Wednesday, November 22, 2006

Reconsidering sexuality

I've been reading all day, most of it about female sexuality and sexual identity, for a research design project at school.

My work group, The Sex Files, is exploring the fluidity, plasticity or stability -- whatever you want to call it -- of female sexual identity. For several weeks, we've been pouring over and discussing other research, most of which is aimed at determining how women label their sexual orientation and whether it changes at any point.

But this morning, we got together and decided that we'd rather overturn the whole process of sexual identity labeling by questioning the social construct of sexual orientation at its core.

In other words, our project went from "Female sexuality: Fixed or fluid over the lifespan?" to "Who the fuck are you to expect me to label my sexuality with your confining words, man?"

Or as one of my classmates *not* working on this project once said of her sexuality: "I get a little antsy when someone tries to put me in a box."

My work group -- composed of a straight woman, a bisexual woman and a lesbian, as we identify ourselves -- has been wondering just where the line ends between one label and another. Just how are we supposed to quantify a woman who reports bisexual attractions without bisexual behavior? Or one who, perhaps 20 years ago, had sex with a woman but has otherwise exclusively been in the company of men yet calls herself "bisexual"? And what to make of lesbians, many of whom have had sex with men (some of whom enjoy it), but declare they have an exclusively lesbian identity?

There are numerous other possibilities, making the quantification of sexual orientation or identity just about impossible.

What's more, those women who refuse to label themselves not only throw a wrench into the works, they also tend to be excluded from research into sexual orientation precisely because they can't be pigeonholed. Yet the refusal to be pigeonholed strikes at the heart of things, in many respects.

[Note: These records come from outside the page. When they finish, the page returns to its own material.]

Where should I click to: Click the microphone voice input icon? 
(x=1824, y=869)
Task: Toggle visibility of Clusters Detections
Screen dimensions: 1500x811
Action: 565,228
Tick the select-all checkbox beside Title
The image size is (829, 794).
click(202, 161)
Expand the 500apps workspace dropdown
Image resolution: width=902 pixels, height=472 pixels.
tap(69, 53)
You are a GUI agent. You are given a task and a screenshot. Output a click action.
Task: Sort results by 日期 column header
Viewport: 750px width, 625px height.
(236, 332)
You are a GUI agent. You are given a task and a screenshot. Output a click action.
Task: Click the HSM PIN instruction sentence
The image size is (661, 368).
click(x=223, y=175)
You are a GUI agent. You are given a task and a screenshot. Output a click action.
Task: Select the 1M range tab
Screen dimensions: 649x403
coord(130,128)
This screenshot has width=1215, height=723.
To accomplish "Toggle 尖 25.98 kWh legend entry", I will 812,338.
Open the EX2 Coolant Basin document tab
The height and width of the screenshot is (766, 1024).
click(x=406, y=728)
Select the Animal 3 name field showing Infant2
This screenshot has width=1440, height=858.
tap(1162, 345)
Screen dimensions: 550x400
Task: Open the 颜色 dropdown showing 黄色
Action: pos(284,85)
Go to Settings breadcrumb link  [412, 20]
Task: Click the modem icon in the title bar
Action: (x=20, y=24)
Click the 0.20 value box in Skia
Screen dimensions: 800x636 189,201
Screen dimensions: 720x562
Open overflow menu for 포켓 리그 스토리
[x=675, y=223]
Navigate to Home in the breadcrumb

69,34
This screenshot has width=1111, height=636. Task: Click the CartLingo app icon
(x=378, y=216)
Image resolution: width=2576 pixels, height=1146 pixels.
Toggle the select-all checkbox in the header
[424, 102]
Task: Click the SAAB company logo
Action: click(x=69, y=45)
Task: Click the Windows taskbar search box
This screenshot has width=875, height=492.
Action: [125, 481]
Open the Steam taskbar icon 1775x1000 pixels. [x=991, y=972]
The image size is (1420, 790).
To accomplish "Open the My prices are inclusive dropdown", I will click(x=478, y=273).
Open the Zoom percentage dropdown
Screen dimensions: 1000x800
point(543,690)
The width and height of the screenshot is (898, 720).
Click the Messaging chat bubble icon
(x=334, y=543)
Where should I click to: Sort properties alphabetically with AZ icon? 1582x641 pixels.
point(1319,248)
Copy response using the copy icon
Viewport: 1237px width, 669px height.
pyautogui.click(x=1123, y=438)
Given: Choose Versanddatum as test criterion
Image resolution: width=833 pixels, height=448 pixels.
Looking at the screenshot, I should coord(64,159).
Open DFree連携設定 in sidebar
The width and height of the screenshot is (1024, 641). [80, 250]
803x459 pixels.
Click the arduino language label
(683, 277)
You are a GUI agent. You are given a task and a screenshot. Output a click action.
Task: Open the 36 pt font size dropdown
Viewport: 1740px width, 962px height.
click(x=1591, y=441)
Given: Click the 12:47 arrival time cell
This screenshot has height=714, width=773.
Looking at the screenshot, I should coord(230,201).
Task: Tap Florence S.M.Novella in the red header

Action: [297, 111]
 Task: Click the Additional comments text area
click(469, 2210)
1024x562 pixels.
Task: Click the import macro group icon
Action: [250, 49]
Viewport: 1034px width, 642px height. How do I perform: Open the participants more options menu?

Much of the research also stems from trying to establish societal norms, with same-sex relationships as essentially deviant and, thus, abnormal. The categorization of same-sex attraction and behavior as something "different" from the way everyone else does it is a fundamental bias in the description of sexuality itself.

This afternoon, I was reading a piece by feminist researcher Deborah Tolman in which she revisits Adrienne Rich's notion of "compulsory heterosexuality." Back in the early 1970s, Rich pulled back the veil on how lesbians are made invisible by a social presumption of heterosexuality based on beliefs and practices that keep woman apart while overtly and covertly forcing women into relationships with men.

Tolman argued that female sexuality often develops under adverse conditions: those in which adolescent girls learn to see themselves as the object of male desire, provacateurs (all of us) who must assume the responsibility of "keeping things from going too far" with guys. Rather than embracing their sexuality as a positive thing, the vast majority of girls only learn to be a counter-balance to the uncontrollable male.

What's worse, in one study cited, 75 percent of a sampling of "several hundred" girls described their first experience of heterosexual intercourse as painful, disappointing and boring. (What's sad is not just how many of you might agree with this description from your personal experience, but the assumption on the part of so many women that it's an experience to be expected.)

Tolman talked about the problem that has been unearthed by feminist researchers who have posed research questions premised on the notion that there is a positive experience of female adolescent sexuality.

"...We have found collectively that for most girls, sexuality is most often not positive and is always complicated by the negative meanings (and quite often real material and social consequences) of their sexuality," she writes. "The outcome of the desire to know the positive posits ironic limits to the question itself: it may not be there to be found."

Now, that is one sorry statement, my sisters.

What I would really love is for one of my female friends to tell me they bucked this trend, that they had an essentially sex-positive, open, healthy concept of their sexuality from a young age. And I'd love to hear what that was like.

By the way, if you are one, the research suggests you have your mother to thank. This article states that "pleasure narrators" (girls with sex-positive attitudes) have mothers who conveyed "a sense of entitlement to pleasure and safety."

I suppose if I have one thing to say about all of this, it's that, as adult females, we can be a part of rewriting the story. Let's teach girls and young women that there is immense pleasure to be found in their bodies when it comes to sex. At the same time, let's teach them how to avoid unwanted pregnancy and disease. And let's teach them to hold men accountable for controlling themselves.

Easier said than done, I'm sure. But in light of the VAST MAJORITY of women growing up feeling shame and restriction in their sexuality, it's certainly worth the effort.

And, I suppose that while I'm off preaching from my little idyllic world, I'll add that we should be pursuing a world where the labels we use to describe sexuality today are totally obsolete. To rewrite the song a little: Be with the one you love; love the one you're with.

And by all means, enjoy your whoopie.

Of course, these are the words of a woman who's not seen any action in MONTHS. So you might want to take *all* of this with a grain of salt.